** TASK INPUTS follows **

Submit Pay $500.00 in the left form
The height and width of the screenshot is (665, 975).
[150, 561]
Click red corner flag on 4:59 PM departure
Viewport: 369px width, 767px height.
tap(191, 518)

** End of TASK INPUTS **

PROMPT:
All the entries above should come back exactly as they are written.

PROBLEM SOLUTION:
Submit Pay $500.00 in the left form
The height and width of the screenshot is (665, 975).
[150, 561]
Click red corner flag on 4:59 PM departure
Viewport: 369px width, 767px height.
tap(191, 518)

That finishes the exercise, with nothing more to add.